- Given problem
Render each line of the data below as one string in a JSON list, leaving out blank lines.

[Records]
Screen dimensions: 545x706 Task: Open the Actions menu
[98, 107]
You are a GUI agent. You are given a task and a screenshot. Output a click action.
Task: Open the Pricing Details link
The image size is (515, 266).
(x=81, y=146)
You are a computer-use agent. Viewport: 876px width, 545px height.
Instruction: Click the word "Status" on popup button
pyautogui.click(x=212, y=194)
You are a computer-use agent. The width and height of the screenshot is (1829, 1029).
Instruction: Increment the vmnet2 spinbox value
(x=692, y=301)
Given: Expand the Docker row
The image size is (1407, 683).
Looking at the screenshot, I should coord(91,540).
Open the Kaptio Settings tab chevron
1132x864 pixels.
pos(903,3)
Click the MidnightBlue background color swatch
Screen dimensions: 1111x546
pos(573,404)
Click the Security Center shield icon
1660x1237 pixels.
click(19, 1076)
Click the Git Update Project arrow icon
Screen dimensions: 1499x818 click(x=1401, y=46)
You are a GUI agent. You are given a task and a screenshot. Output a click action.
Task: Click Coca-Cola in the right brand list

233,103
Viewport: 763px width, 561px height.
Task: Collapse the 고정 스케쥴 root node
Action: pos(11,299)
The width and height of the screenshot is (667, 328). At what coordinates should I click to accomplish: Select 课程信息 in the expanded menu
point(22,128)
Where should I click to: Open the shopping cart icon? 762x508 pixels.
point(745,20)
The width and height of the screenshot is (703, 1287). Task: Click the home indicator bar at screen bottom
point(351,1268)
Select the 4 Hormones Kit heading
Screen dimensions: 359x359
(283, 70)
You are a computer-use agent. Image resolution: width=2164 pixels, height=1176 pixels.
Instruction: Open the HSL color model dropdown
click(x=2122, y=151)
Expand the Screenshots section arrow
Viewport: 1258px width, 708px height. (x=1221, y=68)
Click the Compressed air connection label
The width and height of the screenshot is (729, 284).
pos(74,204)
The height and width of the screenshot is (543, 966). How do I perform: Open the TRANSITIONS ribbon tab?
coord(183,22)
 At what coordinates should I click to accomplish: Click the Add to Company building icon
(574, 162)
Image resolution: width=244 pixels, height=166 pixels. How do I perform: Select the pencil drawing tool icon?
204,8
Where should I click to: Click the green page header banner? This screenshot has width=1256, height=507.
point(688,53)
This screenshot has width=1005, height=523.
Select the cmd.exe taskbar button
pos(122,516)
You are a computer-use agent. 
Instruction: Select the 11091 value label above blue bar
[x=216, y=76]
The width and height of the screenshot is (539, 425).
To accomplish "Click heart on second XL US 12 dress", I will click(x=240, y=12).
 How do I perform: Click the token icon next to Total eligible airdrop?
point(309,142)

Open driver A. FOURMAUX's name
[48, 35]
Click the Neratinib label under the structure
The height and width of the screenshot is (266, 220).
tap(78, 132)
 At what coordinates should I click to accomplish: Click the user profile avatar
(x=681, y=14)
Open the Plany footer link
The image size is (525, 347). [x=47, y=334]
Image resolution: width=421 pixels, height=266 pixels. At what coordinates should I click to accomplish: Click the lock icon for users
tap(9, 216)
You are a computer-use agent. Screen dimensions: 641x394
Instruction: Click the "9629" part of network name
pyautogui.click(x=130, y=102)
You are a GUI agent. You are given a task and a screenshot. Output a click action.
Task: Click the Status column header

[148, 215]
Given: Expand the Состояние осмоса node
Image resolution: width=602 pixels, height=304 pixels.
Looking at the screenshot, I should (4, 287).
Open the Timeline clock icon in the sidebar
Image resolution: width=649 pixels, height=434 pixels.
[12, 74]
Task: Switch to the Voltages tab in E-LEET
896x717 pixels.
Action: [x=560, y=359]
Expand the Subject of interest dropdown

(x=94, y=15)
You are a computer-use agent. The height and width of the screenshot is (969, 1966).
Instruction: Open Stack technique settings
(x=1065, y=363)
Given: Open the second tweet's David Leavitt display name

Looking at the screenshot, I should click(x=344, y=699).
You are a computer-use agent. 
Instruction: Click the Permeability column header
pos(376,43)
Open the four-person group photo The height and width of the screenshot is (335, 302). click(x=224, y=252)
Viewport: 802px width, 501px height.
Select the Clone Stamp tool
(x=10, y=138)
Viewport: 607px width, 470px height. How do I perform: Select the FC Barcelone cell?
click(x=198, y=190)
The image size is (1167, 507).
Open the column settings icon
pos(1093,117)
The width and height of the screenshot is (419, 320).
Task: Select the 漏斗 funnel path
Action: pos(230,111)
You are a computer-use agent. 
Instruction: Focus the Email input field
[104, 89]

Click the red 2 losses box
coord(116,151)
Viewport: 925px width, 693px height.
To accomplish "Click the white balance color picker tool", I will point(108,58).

- Correct answer
[
  "Screen dimensions: 545x706 Task: Open the Actions menu",
  "[98, 107]",
  "You are a GUI agent. You are given a task and a screenshot. Output a click action.",
  "Task: Open the Pricing Details link",
  "The image size is (515, 266).",
  "(x=81, y=146)",
  "You are a computer-use agent. Viewport: 876px width, 545px height.",
  "Instruction: Click the word \"Status\" on popup button",
  "pyautogui.click(x=212, y=194)",
  "You are a computer-use agent. The width and height of the screenshot is (1829, 1029).",
  "Instruction: Increment the vmnet2 spinbox value",
  "(x=692, y=301)",
  "Given: Expand the Docker row",
  "The image size is (1407, 683).",
  "Looking at the screenshot, I should coord(91,540).",
  "Open the Kaptio Settings tab chevron",
  "1132x864 pixels.",
  "pos(903,3)",
  "Click the MidnightBlue background color swatch",
  "Screen dimensions: 1111x546",
  "pos(573,404)",
  "Click the Security Center shield icon",
  "1660x1237 pixels.",
  "click(19, 1076)",
  "Click the Git Update Project arrow icon",
  "Screen dimensions: 1499x818 click(x=1401, y=46)",
  "You are a GUI agent. You are given a task and a screenshot. Output a click action.",
  "Task: Click Coca-Cola in the right brand list",
  "233,103",
  "Viewport: 763px width, 561px height.",
  "Task: Collapse the 고정 스케쥴 root node",
  "Action: pos(11,299)",
  "The width and height of the screenshot is (667, 328). At what coordinates should I click to accomplish: Select 课程信息 in the expanded menu",
  "point(22,128)",
  "Where should I click to: Open the shopping cart icon? 762x508 pixels.",
  "point(745,20)",
  "The width and height of the screenshot is (703, 1287). Task: Click the home indicator bar at screen bottom",
  "point(351,1268)",
  "Select the 4 Hormones Kit heading",
  "Screen dimensions: 359x359",
  "(283, 70)",
  "You are a computer-use agent. Image resolution: width=2164 pixels, height=1176 pixels.",
  "Instruction: Open the HSL color model dropdown",
  "click(x=2122, y=151)",
  "Expand the Screenshots section arrow",
  "Viewport: 1258px width, 708px height. (x=1221, y=68)",
  "Click the Compressed air connection label",
  "The width and height of the screenshot is (729, 284).",
  "pos(74,204)",
  "The height and width of the screenshot is (543, 966). How do I perform: Open the TRANSITIONS ribbon tab?",
  "coord(183,22)",
  " At what coordinates should I click to accomplish: Click the Add to Company building icon",
  "(574, 162)",
  "Image resolution: width=244 pixels, height=166 pixels. How do I perform: Select the pencil drawing tool icon?",
  "204,8",
  "Where should I click to: Click the green page header banner? This screenshot has width=1256, height=507.",
  "point(688,53)",
  "This screenshot has width=1005, height=523.",
  "Select the cmd.exe taskbar button",
  "pos(122,516)",
  "You are a computer-use agent. ",
  "Instruction: Select the 11091 value label above blue bar",
  "[x=216, y=76]",
  "The width and height of the screenshot is (539, 425).",
  "To accomplish \"Click heart on second XL US 12 dress\", I will click(x=240, y=12).",
  " How do I perform: Click the token icon next to Total eligible airdrop?",
  "point(309,142)",
  "Open driver A. FOURMAUX's name",
  "[48, 35]",
  "Click the Neratinib label under the structure",
  "The height and width of the screenshot is (266, 220).",
  "tap(78, 132)",
  " At what coordinates should I click to accomplish: Click the user profile avatar",
  "(x=681, y=14)",
  "Open the Plany footer link",
  "The image size is (525, 347). [x=47, y=334]",
  "Image resolution: width=421 pixels, height=266 pixels. At what coordinates should I click to accomplish: Click the lock icon for users",
  "tap(9, 216)",
  "You are a computer-use agent. Screen dimensions: 641x394",
  "Instruction: Click the \"9629\" part of network name",
  "pyautogui.click(x=130, y=102)",
  "You are a GUI agent. You are given a task and a screenshot. Output a click action.",
  "Task: Click the Status column header",
  "[148, 215]",
  "Given: Expand the Состояние осмоса node",
  "Image resolution: width=602 pixels, height=304 pixels.",
  "Looking at the screenshot, I should (4, 287).",
  "Open the Timeline clock icon in the sidebar",
  "Image resolution: width=649 pixels, height=434 pixels.",
  "[12, 74]",
  "Task: Switch to the Voltages tab in E-LEET",
  "896x717 pixels.",
  "Action: [x=560, y=359]",
  "Expand the Subject of interest dropdown",
  "(x=94, y=15)",
  "You are a computer-use agent. The height and width of the screenshot is (969, 1966).",
  "Instruction: Open Stack technique settings",
  "(x=1065, y=363)",
  "Given: Open the second tweet's David Leavitt display name",
  "Looking at the screenshot, I should click(x=344, y=699).",
  "You are a computer-use agent. ",
  "Instruction: Click the Permeability column header",
  "pos(376,43)",
  "Open the four-person group photo The height and width of the screenshot is (335, 302). click(x=224, y=252)",
  "Viewport: 802px width, 501px height.",
  "Select the Clone Stamp tool",
  "(x=10, y=138)",
  "Viewport: 607px width, 470px height. How do I perform: Select the FC Barcelone cell?",
  "click(x=198, y=190)",
  "The image size is (1167, 507).",
  "Open the column settings icon",
  "pos(1093,117)",
  "The width and height of the screenshot is (419, 320).",
  "Task: Select the 漏斗 funnel path",
  "Action: pos(230,111)",
  "You are a computer-use agent. ",
  "Instruction: Focus the Email input field",
  "[104, 89]",
  "Click the red 2 losses box",
  "coord(116,151)",
  "Viewport: 925px width, 693px height.",
  "To accomplish \"Click the white balance color picker tool\", I will point(108,58)."
]